◆ **EXTRACTED MATERIAL**
**********

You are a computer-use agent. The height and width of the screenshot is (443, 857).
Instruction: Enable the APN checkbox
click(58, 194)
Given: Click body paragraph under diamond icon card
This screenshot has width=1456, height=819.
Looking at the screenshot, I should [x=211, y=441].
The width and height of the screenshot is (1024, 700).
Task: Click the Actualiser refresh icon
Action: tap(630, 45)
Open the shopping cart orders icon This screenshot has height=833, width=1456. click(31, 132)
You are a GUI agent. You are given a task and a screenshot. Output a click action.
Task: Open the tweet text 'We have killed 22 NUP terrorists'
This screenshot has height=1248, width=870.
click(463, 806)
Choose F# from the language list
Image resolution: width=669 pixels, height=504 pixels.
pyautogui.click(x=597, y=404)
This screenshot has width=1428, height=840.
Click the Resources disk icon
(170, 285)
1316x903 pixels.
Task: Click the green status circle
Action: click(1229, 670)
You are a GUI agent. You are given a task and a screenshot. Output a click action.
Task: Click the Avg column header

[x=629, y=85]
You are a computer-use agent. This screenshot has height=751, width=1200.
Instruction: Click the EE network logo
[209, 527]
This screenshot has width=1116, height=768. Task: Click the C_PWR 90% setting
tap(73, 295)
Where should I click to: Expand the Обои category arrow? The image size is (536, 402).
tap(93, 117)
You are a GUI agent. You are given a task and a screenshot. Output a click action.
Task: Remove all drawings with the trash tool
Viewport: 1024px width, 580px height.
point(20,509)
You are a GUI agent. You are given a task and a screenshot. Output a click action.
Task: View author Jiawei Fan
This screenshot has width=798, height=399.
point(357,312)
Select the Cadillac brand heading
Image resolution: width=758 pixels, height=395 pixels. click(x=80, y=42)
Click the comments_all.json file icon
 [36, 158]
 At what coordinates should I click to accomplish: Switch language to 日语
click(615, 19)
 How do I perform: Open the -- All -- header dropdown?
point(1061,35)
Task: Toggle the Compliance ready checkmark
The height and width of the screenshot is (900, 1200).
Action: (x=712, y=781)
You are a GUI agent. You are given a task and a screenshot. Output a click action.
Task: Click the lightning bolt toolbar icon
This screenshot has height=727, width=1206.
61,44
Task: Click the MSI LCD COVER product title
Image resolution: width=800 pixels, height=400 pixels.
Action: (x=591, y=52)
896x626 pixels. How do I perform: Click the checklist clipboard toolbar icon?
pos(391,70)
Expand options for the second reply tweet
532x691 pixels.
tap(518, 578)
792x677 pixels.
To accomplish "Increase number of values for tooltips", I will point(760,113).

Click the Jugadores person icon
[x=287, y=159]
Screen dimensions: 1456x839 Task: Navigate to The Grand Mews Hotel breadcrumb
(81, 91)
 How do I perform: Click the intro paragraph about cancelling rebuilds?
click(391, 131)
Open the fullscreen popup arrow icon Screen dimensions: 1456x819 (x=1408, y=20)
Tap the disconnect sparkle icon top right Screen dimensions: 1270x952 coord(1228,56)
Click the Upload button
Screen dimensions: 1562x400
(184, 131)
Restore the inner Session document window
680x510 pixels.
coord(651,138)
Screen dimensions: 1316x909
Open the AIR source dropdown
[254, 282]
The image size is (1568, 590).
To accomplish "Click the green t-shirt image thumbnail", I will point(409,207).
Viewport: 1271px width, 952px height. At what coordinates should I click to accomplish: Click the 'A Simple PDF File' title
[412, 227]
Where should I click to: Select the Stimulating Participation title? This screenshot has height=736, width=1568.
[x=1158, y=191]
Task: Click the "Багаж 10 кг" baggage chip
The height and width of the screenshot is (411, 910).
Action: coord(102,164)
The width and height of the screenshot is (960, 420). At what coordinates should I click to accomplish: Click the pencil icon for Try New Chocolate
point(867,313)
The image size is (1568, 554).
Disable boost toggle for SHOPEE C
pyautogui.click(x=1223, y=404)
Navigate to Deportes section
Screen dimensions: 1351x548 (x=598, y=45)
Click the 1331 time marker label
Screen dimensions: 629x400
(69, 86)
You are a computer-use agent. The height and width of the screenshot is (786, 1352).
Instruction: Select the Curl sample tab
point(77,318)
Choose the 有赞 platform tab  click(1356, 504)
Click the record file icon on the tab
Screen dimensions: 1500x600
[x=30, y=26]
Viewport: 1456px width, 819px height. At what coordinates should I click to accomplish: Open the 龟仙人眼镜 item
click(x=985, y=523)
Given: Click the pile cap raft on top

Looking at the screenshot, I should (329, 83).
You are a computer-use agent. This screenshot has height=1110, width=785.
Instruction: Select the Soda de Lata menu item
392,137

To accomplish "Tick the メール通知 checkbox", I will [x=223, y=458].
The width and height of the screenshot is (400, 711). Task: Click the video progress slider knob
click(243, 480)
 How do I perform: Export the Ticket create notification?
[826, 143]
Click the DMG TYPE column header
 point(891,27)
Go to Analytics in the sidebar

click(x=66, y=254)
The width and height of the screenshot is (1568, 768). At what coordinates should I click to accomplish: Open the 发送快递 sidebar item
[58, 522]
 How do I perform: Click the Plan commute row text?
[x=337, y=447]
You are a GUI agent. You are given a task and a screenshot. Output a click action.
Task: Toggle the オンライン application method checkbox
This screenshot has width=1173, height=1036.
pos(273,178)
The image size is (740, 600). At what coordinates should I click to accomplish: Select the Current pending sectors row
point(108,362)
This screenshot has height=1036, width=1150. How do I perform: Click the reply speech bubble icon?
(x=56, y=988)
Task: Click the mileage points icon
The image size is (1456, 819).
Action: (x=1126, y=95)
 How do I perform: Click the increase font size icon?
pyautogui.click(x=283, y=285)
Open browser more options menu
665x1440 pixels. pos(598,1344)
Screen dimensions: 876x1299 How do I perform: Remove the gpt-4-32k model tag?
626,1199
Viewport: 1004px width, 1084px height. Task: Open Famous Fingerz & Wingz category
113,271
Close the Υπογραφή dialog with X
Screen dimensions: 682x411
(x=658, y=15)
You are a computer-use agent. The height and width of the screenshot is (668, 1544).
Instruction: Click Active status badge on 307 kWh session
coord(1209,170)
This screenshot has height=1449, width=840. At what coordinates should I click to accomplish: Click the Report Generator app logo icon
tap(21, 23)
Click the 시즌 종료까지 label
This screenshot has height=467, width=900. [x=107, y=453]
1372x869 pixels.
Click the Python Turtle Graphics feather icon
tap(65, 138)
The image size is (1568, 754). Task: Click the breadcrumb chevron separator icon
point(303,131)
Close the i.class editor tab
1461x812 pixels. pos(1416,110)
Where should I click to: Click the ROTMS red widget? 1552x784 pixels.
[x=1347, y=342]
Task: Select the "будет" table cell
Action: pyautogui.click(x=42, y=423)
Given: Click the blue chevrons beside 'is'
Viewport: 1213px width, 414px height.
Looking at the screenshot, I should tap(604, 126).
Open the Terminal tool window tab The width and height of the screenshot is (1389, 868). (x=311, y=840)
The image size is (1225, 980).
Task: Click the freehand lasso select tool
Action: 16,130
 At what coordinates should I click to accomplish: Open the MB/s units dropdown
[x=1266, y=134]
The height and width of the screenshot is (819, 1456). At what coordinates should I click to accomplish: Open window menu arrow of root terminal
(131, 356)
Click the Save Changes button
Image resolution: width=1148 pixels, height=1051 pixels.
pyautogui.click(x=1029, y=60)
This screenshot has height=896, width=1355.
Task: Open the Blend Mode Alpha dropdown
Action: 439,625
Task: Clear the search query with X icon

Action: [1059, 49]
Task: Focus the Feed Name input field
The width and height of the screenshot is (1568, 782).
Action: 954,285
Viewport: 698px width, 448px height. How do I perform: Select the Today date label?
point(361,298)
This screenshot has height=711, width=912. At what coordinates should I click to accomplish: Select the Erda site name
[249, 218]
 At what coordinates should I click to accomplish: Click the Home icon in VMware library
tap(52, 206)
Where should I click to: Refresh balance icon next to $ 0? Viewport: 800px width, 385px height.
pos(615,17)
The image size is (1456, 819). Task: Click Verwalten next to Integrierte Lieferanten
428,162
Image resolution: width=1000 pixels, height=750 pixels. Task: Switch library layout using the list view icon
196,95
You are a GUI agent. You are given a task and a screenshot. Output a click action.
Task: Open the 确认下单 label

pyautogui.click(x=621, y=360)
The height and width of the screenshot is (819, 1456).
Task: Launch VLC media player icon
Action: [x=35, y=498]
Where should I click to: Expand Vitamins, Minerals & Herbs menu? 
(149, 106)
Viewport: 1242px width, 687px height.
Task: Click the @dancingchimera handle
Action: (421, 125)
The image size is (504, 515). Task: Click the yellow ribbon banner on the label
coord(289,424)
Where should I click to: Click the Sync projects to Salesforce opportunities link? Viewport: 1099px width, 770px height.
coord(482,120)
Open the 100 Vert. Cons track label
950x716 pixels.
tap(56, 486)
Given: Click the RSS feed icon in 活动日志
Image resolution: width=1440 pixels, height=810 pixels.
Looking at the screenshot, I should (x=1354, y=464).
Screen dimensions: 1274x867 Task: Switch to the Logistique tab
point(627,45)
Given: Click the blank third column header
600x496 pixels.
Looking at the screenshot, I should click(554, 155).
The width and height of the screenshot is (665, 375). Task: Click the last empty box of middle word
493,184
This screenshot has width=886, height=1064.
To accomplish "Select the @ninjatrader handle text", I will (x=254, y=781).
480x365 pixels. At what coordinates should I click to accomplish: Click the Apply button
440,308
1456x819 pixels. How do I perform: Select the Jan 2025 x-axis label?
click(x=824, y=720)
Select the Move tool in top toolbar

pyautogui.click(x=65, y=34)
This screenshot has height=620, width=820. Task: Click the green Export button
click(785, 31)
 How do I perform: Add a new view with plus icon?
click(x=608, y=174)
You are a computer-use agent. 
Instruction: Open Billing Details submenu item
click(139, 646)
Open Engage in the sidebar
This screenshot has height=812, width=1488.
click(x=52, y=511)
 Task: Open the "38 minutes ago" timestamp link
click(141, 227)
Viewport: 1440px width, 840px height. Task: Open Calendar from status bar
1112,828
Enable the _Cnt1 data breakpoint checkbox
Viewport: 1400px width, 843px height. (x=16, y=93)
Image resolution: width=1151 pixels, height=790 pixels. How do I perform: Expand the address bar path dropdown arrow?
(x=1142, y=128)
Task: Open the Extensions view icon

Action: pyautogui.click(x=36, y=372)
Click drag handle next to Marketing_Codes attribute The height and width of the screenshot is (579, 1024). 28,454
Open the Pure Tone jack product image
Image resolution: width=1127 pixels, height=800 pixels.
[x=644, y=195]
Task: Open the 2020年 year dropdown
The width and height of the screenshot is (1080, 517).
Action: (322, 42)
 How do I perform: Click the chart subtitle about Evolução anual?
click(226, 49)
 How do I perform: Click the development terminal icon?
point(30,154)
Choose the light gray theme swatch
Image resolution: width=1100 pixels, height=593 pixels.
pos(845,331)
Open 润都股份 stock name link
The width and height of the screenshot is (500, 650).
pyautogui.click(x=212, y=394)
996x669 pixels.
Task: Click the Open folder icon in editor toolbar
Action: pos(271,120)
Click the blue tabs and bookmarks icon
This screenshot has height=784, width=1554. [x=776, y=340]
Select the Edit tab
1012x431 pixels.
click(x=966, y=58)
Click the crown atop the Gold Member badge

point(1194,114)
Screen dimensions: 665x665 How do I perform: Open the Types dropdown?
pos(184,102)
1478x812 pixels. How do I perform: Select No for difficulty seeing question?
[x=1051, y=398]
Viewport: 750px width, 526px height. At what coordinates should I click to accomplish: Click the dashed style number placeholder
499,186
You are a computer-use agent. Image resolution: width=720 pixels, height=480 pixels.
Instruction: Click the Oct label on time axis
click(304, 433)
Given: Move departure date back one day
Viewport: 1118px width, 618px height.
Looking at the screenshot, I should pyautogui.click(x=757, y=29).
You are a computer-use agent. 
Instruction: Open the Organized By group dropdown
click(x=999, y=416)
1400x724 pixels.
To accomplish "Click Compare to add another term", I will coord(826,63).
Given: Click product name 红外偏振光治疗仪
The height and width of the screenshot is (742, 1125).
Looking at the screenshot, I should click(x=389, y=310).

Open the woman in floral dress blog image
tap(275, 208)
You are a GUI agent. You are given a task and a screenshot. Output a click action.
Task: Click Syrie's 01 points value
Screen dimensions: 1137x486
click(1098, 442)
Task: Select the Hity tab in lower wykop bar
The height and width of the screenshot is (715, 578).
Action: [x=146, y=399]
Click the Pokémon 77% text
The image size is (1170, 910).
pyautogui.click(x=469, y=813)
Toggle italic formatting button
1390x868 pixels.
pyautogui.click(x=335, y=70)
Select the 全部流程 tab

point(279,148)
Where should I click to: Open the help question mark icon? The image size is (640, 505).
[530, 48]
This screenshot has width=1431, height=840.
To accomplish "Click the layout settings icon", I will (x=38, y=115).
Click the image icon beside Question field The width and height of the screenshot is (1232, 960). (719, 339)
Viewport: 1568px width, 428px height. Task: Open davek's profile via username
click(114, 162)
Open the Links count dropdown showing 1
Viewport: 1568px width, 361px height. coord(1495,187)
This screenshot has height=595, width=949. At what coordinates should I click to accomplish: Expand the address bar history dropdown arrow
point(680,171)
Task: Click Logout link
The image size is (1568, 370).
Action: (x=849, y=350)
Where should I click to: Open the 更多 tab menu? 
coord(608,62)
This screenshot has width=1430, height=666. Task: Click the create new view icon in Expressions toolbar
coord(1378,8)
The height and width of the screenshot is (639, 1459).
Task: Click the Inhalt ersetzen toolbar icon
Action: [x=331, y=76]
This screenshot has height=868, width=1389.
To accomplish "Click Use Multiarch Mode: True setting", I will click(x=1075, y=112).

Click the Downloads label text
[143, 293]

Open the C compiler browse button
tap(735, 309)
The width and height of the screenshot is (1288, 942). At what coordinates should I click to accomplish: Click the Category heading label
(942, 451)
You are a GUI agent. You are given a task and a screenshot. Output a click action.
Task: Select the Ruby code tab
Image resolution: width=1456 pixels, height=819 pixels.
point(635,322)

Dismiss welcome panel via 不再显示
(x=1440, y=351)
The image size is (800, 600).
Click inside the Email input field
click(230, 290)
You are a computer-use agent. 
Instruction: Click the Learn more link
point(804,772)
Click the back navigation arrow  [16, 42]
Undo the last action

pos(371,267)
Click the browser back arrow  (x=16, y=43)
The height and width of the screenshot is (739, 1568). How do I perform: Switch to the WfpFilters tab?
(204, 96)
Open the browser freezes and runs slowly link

**********

◆ **TO DO**
Reproduce the records above word for word, beginning at the line that contains "is (668, 1544)." and stopping after the line that contains "This screenshot has height=467, width=900.".

◆ **FULL RESPONSE**
You are a computer-use agent. The height and width of the screenshot is (668, 1544).
Instruction: Click Active status badge on 307 kWh session
coord(1209,170)
This screenshot has height=1449, width=840. At what coordinates should I click to accomplish: Click the Report Generator app logo icon
tap(21, 23)
Click the 시즌 종료까지 label
This screenshot has height=467, width=900. [x=107, y=453]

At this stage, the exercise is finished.